La juridiction compétente ne peut homologuer la cession totale ou partielle d'actif que :

  • si le prix est suffisant pour désintéresser les créanciers munis de sûretés réelles spéciales sur les biens cédés, sauf renonciation par eux à cette condition et acceptation des dispositions de l'article 168 ci-dessous ;
  • si le prix est payable au comptant ou si, dans le cas où des délais de paiement sont accordés à l'acquéreur, ceux-ci n'excèdent pas deux (02) ans et sont garantis par le cautionnement solidaire d'un établissement bancaire.

Le débiteur, assisté du syndic, accomplit toutes les formalités de la cession.

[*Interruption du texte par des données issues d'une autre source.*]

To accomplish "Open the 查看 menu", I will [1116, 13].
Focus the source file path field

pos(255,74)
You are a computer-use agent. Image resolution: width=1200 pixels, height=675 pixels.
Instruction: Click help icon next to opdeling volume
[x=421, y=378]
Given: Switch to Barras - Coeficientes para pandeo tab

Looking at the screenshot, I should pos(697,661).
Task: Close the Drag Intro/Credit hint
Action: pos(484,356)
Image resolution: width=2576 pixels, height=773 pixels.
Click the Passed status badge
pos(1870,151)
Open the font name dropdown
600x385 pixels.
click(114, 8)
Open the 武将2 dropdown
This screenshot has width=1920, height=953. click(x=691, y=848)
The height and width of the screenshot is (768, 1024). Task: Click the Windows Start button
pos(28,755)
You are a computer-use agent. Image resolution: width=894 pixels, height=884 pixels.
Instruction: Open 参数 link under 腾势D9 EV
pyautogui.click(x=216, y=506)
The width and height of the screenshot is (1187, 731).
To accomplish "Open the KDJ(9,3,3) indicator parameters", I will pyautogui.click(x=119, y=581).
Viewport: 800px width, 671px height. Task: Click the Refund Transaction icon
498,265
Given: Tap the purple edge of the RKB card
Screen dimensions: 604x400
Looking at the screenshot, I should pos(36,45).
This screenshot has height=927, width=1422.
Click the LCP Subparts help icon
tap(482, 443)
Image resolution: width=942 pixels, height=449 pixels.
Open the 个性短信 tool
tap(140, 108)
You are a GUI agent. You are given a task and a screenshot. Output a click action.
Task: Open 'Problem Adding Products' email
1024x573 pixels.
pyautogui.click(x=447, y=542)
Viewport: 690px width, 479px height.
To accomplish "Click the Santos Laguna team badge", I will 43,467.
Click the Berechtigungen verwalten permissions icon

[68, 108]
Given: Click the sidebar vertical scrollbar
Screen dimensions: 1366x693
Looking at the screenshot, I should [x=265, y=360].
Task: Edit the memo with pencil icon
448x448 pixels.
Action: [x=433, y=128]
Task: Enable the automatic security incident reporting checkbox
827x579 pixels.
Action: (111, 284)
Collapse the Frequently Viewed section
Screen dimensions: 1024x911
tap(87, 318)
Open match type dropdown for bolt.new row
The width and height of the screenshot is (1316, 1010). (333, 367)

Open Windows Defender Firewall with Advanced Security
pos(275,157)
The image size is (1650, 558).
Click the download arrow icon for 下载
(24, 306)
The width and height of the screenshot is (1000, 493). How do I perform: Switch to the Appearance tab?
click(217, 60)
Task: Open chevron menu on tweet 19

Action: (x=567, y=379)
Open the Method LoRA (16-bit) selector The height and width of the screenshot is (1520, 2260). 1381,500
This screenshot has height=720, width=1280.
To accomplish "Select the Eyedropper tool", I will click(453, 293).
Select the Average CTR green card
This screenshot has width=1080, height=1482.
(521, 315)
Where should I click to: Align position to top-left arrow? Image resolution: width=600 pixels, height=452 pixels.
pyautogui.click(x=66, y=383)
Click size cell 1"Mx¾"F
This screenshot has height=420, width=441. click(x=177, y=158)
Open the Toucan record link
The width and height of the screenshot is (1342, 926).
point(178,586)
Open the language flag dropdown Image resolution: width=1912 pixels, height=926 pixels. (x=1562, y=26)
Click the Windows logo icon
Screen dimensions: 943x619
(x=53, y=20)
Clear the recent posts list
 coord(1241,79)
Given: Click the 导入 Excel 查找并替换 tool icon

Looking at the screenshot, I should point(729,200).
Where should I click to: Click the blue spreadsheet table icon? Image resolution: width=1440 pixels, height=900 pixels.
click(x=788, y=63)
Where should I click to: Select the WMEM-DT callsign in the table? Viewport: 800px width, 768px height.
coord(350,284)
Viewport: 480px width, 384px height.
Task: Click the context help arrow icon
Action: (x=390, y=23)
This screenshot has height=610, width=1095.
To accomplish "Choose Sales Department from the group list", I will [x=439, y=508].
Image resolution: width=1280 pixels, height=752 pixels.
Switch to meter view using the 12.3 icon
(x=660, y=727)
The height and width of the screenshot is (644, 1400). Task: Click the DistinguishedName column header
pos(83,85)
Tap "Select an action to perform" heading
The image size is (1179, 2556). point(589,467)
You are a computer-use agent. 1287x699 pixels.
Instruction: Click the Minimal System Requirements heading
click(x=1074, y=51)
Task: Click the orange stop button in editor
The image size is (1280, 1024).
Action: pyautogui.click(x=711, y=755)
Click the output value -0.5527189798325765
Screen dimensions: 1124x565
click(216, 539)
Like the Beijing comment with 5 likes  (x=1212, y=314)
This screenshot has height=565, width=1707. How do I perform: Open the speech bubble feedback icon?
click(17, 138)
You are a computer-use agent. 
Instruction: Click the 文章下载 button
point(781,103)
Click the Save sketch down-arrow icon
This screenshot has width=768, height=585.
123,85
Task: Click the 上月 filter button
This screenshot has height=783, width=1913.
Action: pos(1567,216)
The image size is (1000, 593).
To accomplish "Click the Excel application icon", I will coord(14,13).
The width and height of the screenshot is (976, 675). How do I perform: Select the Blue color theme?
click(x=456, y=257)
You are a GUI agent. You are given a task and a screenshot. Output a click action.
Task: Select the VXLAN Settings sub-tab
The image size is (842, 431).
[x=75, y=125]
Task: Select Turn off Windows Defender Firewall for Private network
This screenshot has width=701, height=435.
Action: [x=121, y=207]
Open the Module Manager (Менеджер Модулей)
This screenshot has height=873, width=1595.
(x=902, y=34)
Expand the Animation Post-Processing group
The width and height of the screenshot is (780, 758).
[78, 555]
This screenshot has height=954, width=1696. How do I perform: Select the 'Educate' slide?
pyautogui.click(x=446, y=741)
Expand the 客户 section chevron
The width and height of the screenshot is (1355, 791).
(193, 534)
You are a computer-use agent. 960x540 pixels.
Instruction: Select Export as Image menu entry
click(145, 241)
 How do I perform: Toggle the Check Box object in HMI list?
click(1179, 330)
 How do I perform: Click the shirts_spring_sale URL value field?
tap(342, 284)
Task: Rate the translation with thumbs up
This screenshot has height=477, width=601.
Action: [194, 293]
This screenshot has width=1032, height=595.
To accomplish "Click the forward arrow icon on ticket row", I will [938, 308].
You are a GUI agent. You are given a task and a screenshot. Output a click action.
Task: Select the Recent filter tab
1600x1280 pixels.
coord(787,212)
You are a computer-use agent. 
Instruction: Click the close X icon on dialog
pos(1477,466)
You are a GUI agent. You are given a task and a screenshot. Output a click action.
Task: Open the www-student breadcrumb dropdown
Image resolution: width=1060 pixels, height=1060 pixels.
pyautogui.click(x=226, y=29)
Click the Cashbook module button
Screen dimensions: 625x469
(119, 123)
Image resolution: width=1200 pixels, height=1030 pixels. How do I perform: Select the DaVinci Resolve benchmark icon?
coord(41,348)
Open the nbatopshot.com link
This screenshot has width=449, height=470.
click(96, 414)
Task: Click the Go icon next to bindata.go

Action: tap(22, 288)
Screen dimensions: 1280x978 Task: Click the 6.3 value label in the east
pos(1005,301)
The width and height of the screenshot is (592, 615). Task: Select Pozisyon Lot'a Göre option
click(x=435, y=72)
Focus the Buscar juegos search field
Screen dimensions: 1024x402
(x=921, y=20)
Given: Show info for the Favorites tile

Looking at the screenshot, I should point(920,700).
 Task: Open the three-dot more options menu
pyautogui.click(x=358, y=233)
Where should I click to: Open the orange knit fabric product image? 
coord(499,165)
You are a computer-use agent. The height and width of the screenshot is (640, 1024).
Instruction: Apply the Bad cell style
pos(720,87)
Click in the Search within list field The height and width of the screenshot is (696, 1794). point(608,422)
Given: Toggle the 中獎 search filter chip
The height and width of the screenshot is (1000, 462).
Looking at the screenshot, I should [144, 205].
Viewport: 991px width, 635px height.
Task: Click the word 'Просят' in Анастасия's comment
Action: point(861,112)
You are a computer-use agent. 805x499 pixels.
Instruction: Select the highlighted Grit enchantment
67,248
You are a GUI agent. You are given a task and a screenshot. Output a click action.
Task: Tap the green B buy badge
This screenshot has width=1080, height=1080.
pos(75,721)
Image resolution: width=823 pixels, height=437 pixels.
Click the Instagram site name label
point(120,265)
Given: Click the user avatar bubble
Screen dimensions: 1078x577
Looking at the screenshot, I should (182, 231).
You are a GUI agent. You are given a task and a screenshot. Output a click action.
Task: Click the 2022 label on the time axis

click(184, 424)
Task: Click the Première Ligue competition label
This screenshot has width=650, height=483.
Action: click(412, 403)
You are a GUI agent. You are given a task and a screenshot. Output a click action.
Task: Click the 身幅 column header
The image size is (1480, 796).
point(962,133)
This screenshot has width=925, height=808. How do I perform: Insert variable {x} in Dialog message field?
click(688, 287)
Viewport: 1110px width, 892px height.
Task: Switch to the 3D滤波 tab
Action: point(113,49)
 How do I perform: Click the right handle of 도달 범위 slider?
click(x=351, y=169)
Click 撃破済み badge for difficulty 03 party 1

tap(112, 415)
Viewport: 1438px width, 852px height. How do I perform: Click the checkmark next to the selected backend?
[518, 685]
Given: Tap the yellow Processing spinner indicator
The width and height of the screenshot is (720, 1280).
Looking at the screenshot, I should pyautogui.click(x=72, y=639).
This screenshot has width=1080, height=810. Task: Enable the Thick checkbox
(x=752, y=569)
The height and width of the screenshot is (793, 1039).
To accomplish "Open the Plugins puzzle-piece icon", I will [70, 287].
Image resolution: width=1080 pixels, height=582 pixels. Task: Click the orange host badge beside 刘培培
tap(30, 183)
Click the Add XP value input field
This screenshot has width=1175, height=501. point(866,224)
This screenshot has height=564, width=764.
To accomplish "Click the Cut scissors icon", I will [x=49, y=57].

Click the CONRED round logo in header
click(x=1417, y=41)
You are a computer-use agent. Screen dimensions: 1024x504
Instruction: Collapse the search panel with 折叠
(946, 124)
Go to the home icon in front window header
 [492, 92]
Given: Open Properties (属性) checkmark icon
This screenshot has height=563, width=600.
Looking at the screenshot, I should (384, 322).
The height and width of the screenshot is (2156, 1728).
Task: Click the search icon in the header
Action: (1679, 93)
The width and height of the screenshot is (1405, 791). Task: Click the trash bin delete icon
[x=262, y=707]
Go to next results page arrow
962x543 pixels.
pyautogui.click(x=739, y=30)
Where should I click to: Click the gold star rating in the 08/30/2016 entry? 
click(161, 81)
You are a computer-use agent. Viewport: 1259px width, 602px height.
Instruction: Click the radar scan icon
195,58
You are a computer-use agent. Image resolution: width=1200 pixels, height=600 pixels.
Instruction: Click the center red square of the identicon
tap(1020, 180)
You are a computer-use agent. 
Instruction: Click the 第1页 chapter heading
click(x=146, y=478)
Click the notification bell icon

Au cas où aucune offre d'acquisition n'est exprimée avant l'assemblée concordataire ou reconnue satisfaisante par celle-ci, le débiteur peut retirer son offre de cession. S'il la maintient, la cession est réalisée ultérieurement dans les conditions prévues aux articles 160 et suivants ci-dessous.

Article 133

Le prix de la cession totale ou partielle d'actif est versé dans l'actif du débiteur.

Lorsque l'ensemble cédé comporte des biens grevés d'une sûreté réelle spéciale, la cession n'emporte purge de cette sûreté que si le prix est intégralement payé et le créancier garanti par cette sûreté désintéressé.

L'acquéreur ne peut céder, à peine de nullité, les éléments d'actif qu'il a acquis, sauf en ce qui concerne les marchandises, tant que le prix n'est pas intégralement payé. L'inaliénabilité de ces éléments doit être publiée au Registre du commerce et du crédit mobilier dans les mêmes conditions que celles prévues pour le privilège du vendeur de fonds de commerce et au livre foncier conformément aux dispositions organisant la publicité foncière pour les éléments immobiliers.

Le droit de préférence des créanciers munis de sûretés réelles spéciales sur le prix des biens cédés s'exerce dans l'ordre prévu aux articles 166 et 167 ci-dessous.

En cas de non-paiement intégral du prix, le débiteur peut demander au juge-commissaire de prononcer la résolution de la cession ou la mise en œuvre de la garantie prévue à l'article 132, alinéa 2, ci-dessus.